Le spectre des luttesCependant, la conjoncture pourrait être agitée dans les mois qui viennent. Les années précédentes ont été celles de grandes mobilisations : luttes massives des étudiants, grèves des salariés de plusieurs secteurs, luttes écologistes et régionalistes. Il y a bien un réveil de celles et ceux « d’en bas », avec en ligne de mire l’héritage de la dictature.
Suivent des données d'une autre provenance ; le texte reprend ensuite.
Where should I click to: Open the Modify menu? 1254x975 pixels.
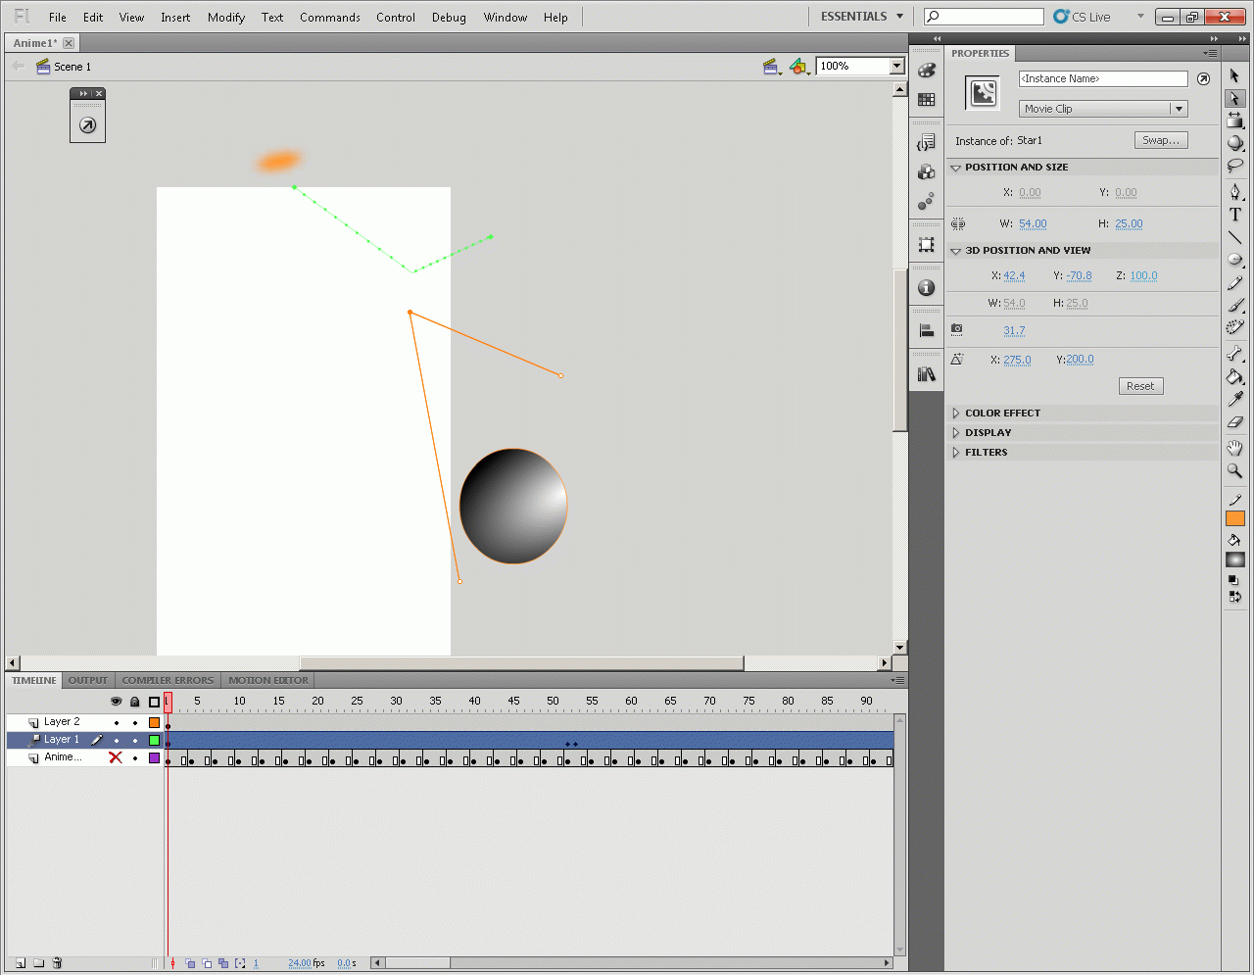pyautogui.click(x=225, y=17)
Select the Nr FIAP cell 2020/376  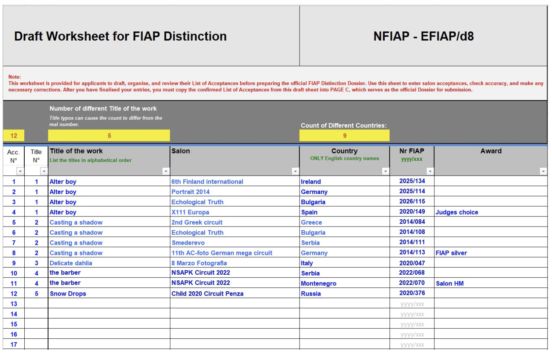412,293
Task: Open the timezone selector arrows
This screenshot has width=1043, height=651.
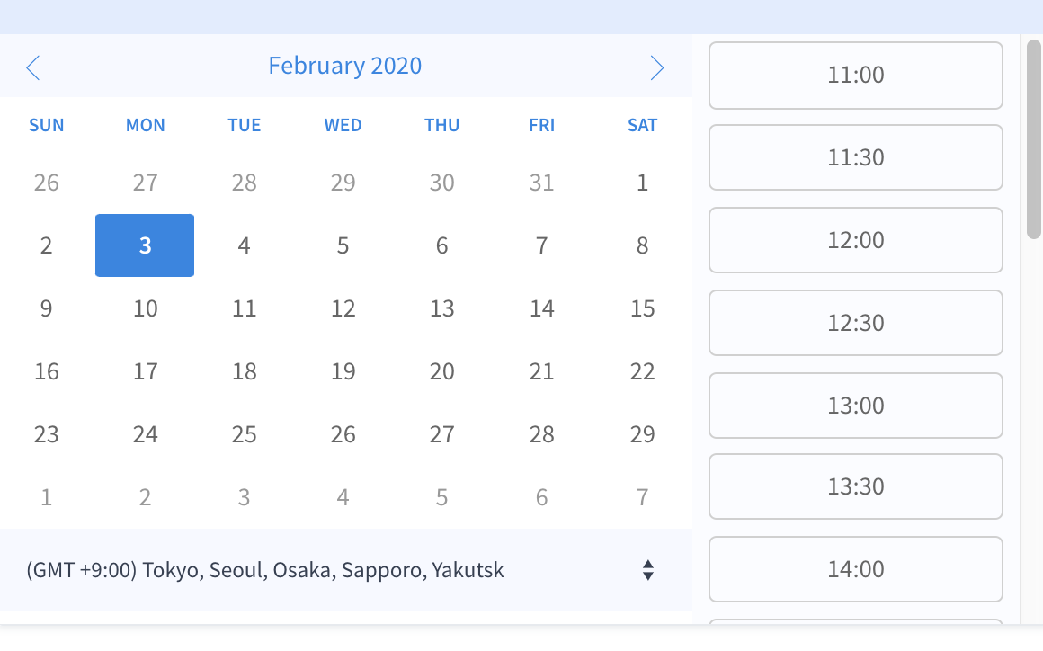Action: [647, 570]
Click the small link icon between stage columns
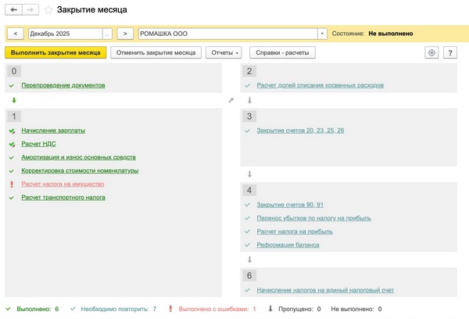This screenshot has height=319, width=469. click(231, 101)
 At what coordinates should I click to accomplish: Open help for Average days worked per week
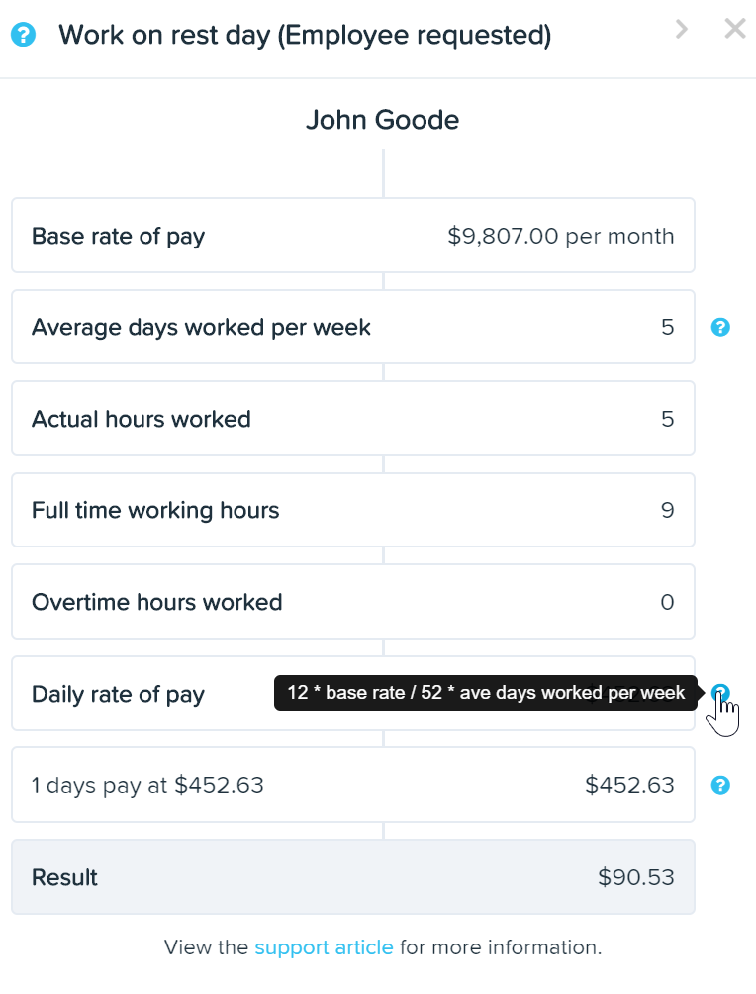tap(720, 327)
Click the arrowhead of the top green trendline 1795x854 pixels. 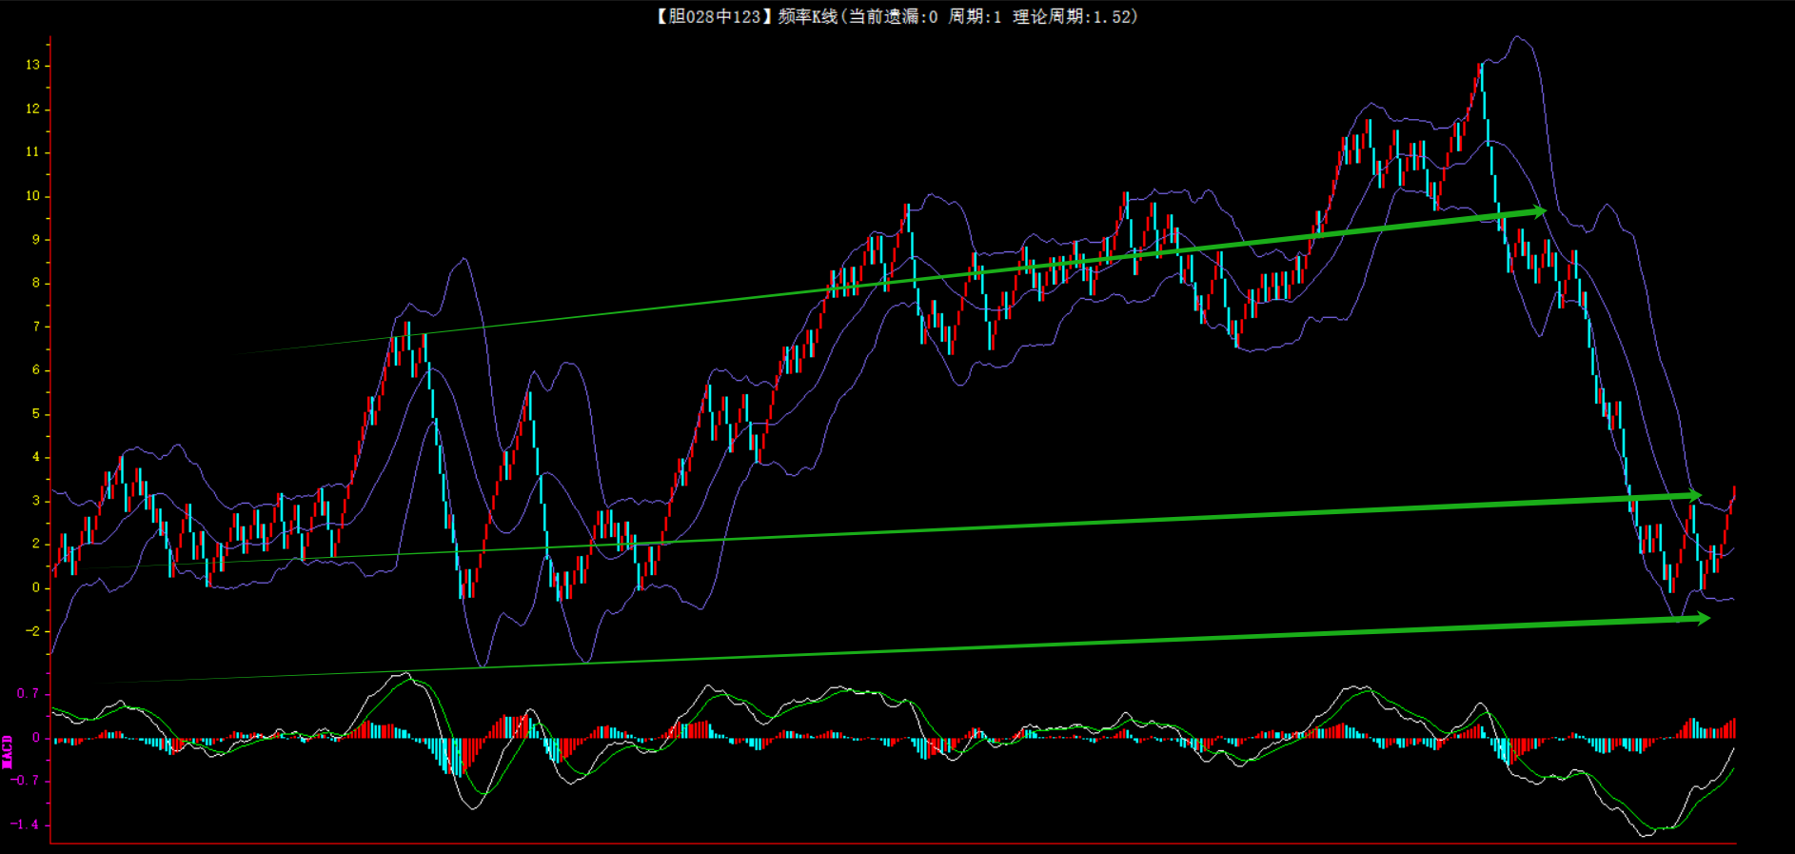coord(1539,211)
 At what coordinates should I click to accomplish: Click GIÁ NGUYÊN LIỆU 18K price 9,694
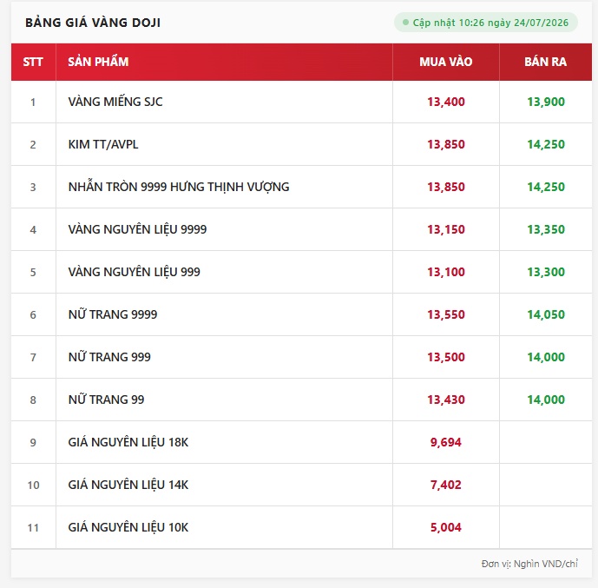(446, 443)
Bachelet a d’ailleurs dû tenir compte de l’irruption des thématiques imposées par le mouvement social. Ainsi est apparu dans son programme le retour « graduel » à la gratuité dans les universités subventionnées par l’État, la réforme fiscale et la réforme de la Constitution (mais sans s’engager en faveur d’une assemblée constituante), la création d’une caisse de retraite étatique ou encore le mariage pour tous. Une manière aussi d’anticiper de futures mobilisations : à tel point que les principaux représentants du patronat ont applaudi. À 40 ans du coup d’État, « que tout changer pour que ne rien ne change » ? À moins qu’un troisième tour social ne vienne, à nouveau, remettre les ruptures anticapitalistes à l’ordre du jour.